__Data__
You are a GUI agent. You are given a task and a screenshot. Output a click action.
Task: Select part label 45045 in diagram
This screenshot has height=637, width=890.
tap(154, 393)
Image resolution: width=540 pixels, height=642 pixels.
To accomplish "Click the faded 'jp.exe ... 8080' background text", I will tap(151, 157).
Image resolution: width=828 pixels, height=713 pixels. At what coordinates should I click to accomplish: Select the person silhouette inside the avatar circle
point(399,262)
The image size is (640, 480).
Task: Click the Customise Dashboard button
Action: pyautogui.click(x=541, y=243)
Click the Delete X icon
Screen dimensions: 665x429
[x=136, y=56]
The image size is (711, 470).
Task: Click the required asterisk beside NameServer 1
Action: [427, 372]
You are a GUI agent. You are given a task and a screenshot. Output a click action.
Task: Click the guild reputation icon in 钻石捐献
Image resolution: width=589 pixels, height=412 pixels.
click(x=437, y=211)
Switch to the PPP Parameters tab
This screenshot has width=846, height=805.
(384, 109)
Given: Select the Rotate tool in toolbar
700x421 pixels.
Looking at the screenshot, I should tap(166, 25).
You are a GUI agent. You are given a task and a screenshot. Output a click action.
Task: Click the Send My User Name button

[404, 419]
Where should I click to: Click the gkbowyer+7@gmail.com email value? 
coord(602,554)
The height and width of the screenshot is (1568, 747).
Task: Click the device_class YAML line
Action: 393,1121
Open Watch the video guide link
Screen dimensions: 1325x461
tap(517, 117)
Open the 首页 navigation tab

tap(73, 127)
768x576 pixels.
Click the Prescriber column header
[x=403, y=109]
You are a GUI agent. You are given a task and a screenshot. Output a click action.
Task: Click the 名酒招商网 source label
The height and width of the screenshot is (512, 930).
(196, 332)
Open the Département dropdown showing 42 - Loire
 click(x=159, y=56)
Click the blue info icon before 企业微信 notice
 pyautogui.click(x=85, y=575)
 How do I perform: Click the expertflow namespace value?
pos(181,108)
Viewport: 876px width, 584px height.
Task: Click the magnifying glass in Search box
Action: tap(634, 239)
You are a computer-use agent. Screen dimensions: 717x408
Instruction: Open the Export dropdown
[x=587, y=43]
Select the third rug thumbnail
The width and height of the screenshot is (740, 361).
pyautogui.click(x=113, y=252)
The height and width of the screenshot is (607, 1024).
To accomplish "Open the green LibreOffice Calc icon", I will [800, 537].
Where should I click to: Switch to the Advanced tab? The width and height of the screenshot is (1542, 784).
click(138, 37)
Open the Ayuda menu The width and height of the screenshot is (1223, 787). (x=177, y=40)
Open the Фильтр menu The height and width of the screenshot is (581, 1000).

__Exercise prompt__
Set down, exactly and in full, the lines from the one containing "Task: Click the Send My User Name button" through the end of the entries; no other line belongs.

__Solution for this task__
Task: Click the Send My User Name button

[404, 419]
Where should I click to: Click the gkbowyer+7@gmail.com email value? 
coord(602,554)
The height and width of the screenshot is (1568, 747).
Task: Click the device_class YAML line
Action: 393,1121
Open Watch the video guide link
Screen dimensions: 1325x461
tap(517, 117)
Open the 首页 navigation tab

tap(73, 127)
768x576 pixels.
Click the Prescriber column header
[x=403, y=109]
You are a GUI agent. You are given a task and a screenshot. Output a click action.
Task: Click the 名酒招商网 source label
The height and width of the screenshot is (512, 930).
(196, 332)
Open the Département dropdown showing 42 - Loire
 click(x=159, y=56)
Click the blue info icon before 企业微信 notice
 pyautogui.click(x=85, y=575)
 How do I perform: Click the expertflow namespace value?
pos(181,108)
Viewport: 876px width, 584px height.
Task: Click the magnifying glass in Search box
Action: tap(634, 239)
You are a computer-use agent. Screen dimensions: 717x408
Instruction: Open the Export dropdown
[x=587, y=43]
Select the third rug thumbnail
The width and height of the screenshot is (740, 361).
pyautogui.click(x=113, y=252)
The height and width of the screenshot is (607, 1024).
To accomplish "Open the green LibreOffice Calc icon", I will [800, 537].
Where should I click to: Switch to the Advanced tab? The width and height of the screenshot is (1542, 784).
click(138, 37)
Open the Ayuda menu The width and height of the screenshot is (1223, 787). (x=177, y=40)
Open the Фильтр menu The height and width of the screenshot is (581, 1000).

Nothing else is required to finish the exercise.